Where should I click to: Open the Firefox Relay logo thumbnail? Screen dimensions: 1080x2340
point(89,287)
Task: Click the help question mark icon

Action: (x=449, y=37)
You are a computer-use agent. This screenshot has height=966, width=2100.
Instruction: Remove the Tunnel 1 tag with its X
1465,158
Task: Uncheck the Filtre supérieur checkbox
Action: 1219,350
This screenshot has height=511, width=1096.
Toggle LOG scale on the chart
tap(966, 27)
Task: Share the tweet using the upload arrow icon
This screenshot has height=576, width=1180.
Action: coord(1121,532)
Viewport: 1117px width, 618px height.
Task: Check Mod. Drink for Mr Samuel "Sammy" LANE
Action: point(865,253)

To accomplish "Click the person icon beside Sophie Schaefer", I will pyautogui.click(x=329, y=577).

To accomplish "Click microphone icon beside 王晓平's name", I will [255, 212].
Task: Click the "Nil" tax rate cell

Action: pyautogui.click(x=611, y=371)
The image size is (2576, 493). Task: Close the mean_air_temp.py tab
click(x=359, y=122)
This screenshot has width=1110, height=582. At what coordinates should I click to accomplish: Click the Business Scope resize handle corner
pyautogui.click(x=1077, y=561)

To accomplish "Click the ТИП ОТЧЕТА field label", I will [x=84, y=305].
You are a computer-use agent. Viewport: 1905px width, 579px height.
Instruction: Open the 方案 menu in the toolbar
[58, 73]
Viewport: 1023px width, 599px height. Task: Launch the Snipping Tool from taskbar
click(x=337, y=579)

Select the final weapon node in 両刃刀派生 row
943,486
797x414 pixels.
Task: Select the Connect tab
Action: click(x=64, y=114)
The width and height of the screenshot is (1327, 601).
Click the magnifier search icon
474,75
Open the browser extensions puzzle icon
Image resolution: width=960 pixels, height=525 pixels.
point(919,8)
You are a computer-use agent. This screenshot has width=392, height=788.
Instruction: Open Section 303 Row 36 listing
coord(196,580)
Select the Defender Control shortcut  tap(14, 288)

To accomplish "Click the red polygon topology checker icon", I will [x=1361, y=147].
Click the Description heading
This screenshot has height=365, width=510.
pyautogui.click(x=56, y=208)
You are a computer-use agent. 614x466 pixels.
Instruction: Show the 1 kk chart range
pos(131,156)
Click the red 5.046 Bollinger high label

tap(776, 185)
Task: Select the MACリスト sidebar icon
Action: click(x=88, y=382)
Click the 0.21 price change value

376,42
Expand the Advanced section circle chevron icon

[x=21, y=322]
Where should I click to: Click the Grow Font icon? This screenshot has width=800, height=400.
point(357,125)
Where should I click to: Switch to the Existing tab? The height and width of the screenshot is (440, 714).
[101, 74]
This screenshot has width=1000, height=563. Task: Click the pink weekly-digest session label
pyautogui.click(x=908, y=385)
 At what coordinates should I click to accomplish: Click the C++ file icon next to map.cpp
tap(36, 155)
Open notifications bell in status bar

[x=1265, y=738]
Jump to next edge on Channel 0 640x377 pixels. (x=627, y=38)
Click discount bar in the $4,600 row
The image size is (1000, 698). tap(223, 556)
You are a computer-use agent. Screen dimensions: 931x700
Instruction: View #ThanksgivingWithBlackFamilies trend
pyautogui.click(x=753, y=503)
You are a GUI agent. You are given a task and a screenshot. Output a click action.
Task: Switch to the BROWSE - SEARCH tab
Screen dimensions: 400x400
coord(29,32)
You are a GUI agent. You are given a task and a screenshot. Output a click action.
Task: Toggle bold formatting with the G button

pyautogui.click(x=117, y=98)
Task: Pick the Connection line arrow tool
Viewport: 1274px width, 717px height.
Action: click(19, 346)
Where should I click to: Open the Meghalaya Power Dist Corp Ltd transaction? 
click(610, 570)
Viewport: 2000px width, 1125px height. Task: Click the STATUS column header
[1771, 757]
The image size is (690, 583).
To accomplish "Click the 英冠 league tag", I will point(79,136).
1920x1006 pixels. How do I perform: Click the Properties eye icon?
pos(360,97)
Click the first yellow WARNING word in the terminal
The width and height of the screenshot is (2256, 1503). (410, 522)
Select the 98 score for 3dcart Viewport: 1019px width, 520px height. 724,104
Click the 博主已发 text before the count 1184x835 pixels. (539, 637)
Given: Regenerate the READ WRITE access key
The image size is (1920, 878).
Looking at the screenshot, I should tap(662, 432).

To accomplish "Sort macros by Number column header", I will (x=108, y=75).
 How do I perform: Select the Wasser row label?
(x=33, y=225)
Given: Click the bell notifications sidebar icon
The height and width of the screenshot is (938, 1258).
----
_WHAT YOU SHOULD DO_.
What you should produce is an exact retyping of every line above.

_ANSWER SPACE_.
Where should I click to: Open the Firefox Relay logo thumbnail? Screen dimensions: 1080x2340
point(89,287)
Task: Click the help question mark icon

Action: (x=449, y=37)
You are a computer-use agent. This screenshot has height=966, width=2100.
Instruction: Remove the Tunnel 1 tag with its X
1465,158
Task: Uncheck the Filtre supérieur checkbox
Action: 1219,350
This screenshot has height=511, width=1096.
Toggle LOG scale on the chart
tap(966, 27)
Task: Share the tweet using the upload arrow icon
This screenshot has height=576, width=1180.
Action: coord(1121,532)
Viewport: 1117px width, 618px height.
Task: Check Mod. Drink for Mr Samuel "Sammy" LANE
Action: point(865,253)

To accomplish "Click the person icon beside Sophie Schaefer", I will pyautogui.click(x=329, y=577).

To accomplish "Click microphone icon beside 王晓平's name", I will [255, 212].
Task: Click the "Nil" tax rate cell

Action: pyautogui.click(x=611, y=371)
The image size is (2576, 493). Task: Close the mean_air_temp.py tab
click(x=359, y=122)
This screenshot has width=1110, height=582. At what coordinates should I click to accomplish: Click the Business Scope resize handle corner
pyautogui.click(x=1077, y=561)

To accomplish "Click the ТИП ОТЧЕТА field label", I will [x=84, y=305].
You are a computer-use agent. Viewport: 1905px width, 579px height.
Instruction: Open the 方案 menu in the toolbar
[58, 73]
Viewport: 1023px width, 599px height. Task: Launch the Snipping Tool from taskbar
click(x=337, y=579)

Select the final weapon node in 両刃刀派生 row
943,486
797x414 pixels.
Task: Select the Connect tab
Action: click(x=64, y=114)
The width and height of the screenshot is (1327, 601).
Click the magnifier search icon
474,75
Open the browser extensions puzzle icon
Image resolution: width=960 pixels, height=525 pixels.
point(919,8)
You are a computer-use agent. This screenshot has width=392, height=788.
Instruction: Open Section 303 Row 36 listing
coord(196,580)
Select the Defender Control shortcut  tap(14, 288)

To accomplish "Click the red polygon topology checker icon", I will [x=1361, y=147].
Click the Description heading
This screenshot has height=365, width=510.
pyautogui.click(x=56, y=208)
You are a computer-use agent. 614x466 pixels.
Instruction: Show the 1 kk chart range
pos(131,156)
Click the red 5.046 Bollinger high label

tap(776, 185)
Task: Select the MACリスト sidebar icon
Action: click(x=88, y=382)
Click the 0.21 price change value

376,42
Expand the Advanced section circle chevron icon

[x=21, y=322]
Where should I click to: Click the Grow Font icon? This screenshot has width=800, height=400.
point(357,125)
Where should I click to: Switch to the Existing tab? The height and width of the screenshot is (440, 714).
[101, 74]
This screenshot has width=1000, height=563. Task: Click the pink weekly-digest session label
pyautogui.click(x=908, y=385)
 At what coordinates should I click to accomplish: Click the C++ file icon next to map.cpp
tap(36, 155)
Open notifications bell in status bar

[x=1265, y=738]
Jump to next edge on Channel 0 640x377 pixels. (x=627, y=38)
Click discount bar in the $4,600 row
The image size is (1000, 698). tap(223, 556)
You are a computer-use agent. Screen dimensions: 931x700
Instruction: View #ThanksgivingWithBlackFamilies trend
pyautogui.click(x=753, y=503)
You are a GUI agent. You are given a task and a screenshot. Output a click action.
Task: Switch to the BROWSE - SEARCH tab
Screen dimensions: 400x400
coord(29,32)
You are a GUI agent. You are given a task and a screenshot. Output a click action.
Task: Toggle bold formatting with the G button

pyautogui.click(x=117, y=98)
Task: Pick the Connection line arrow tool
Viewport: 1274px width, 717px height.
Action: click(19, 346)
Where should I click to: Open the Meghalaya Power Dist Corp Ltd transaction? 
click(610, 570)
Viewport: 2000px width, 1125px height. Task: Click the STATUS column header
[1771, 757]
The image size is (690, 583).
To accomplish "Click the 英冠 league tag", I will point(79,136).
1920x1006 pixels. How do I perform: Click the Properties eye icon?
pos(360,97)
Click the first yellow WARNING word in the terminal
The width and height of the screenshot is (2256, 1503). (410, 522)
Select the 98 score for 3dcart Viewport: 1019px width, 520px height. 724,104
Click the 博主已发 text before the count 1184x835 pixels. (539, 637)
Given: Regenerate the READ WRITE access key
The image size is (1920, 878).
Looking at the screenshot, I should tap(662, 432).

To accomplish "Sort macros by Number column header", I will (x=108, y=75).
 How do I perform: Select the Wasser row label?
(x=33, y=225)
Given: Click the bell notifications sidebar icon
The height and width of the screenshot is (938, 1258).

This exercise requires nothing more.